Under Connecticut’s standard service rules, customers allow Eversource and The United Illuminating Co. to purchase the electricity they will use instead of contracting the supply to a third-party electricity provider. Both utilities must pay exactly what it costs to purchase electricity from power generators; they are not allowed to profit from the power supply.

But beyond the requirement that Connecticut utility companies not take advantage of energy supply charges on customer bills, there is no prohibition on the increase in the share of electricity. supplying customers’ overall electricity bills. The state Utilities Regulatory Authority must review cost information provided by utility companies with the Office of Consumer Advice, which represents the interest of utility ratepayers.

PURA representatives and Claire Coleman, who is Connecticut’s consumer advocate, were not immediately available Friday to respond to Nolan’s comments.

In an interview with analysts, Nolan blamed the expected rate increases on “disruptions in global energy markets caused by the war in Ukraine,” which are limiting access to liquefied natural gas, which is used to supplement supplying the natural gas power plants which produce the majority of the electricity used in New England.

“We understand that our customers are very concerned about energy costs this winter,” Nolan said. “Not only are fossil fuel prices much higher than they were a year ago, but our region continues to be challenged by a combination of heavy reliance on production natural gas and inadequate infrastructure to supply enough natural gas to this generation during the cold winter months.”

Nolan’s comments were the most specific he has made to date on the planned increase in electricity rates for Eversource customers in Connecticut. Mitch Gross, a spokesman for the utility, said the company had done everything possible to impress on customers that prices would go up.

“We regularly communicate with customers about rates, and we specifically began communicating with customers about higher winter energy costs in August to make sure everyone knew what to expect, could start preparing, and knew how to get help,” Gross said. .

The company is also hosting webinars on November 17, December 1, and December 8 that will include information on disconnection protection, programs to reduce outstanding balances with affordable monthly payments, extended payment plans, and energy efficiency at no cost to reduce energy consumption. bills, he said.

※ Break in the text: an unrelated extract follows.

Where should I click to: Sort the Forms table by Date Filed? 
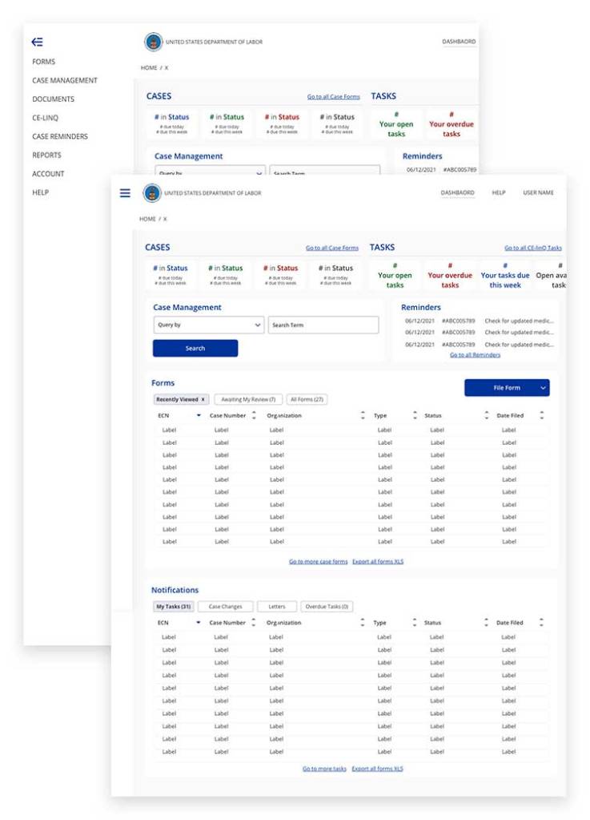pyautogui.click(x=541, y=415)
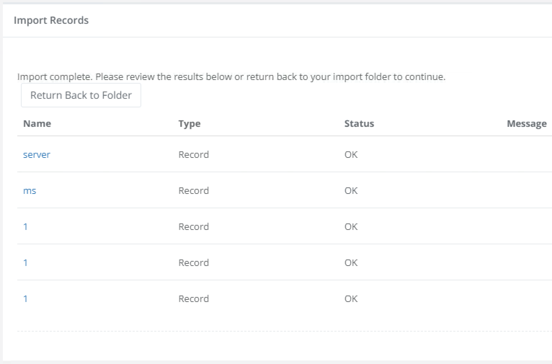
Task: Click Record type of second '1' row
Action: point(193,263)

Later this month, the company is expected to submit to state utility regulators what it costs to purchase the electricity that will supply Eversource’s standard service customers for the first six months of the year. next.

Nolan’s remarks came as he and other company officials discussed the company’s third quarter results with financial analysts.

Eversource saw its profits rise 23.2% in the third quarter of this year, compared to the same period in 2021, according to company officials. The company earned $349.4 million, or $1.00 per share, in the three months ended Sept. 30, compared with earnings from
$283.2 million, or 82 cents per share, in the third quarter of 2021.

For the first nine months of 2022, Eversource posted earnings of $1.08 billion or $3.13 per share, an increase of 18.7% over the same period in 2021.

Company officials reaffirmed to analysts that Eversource expects full-year 2022 earnings per share to be between $4.04 and $4.14 per share. The utility’s expected long-term earnings per share rate is expected to be between 5% and 7% from the $3.86 per share that Evesource earned in 2021.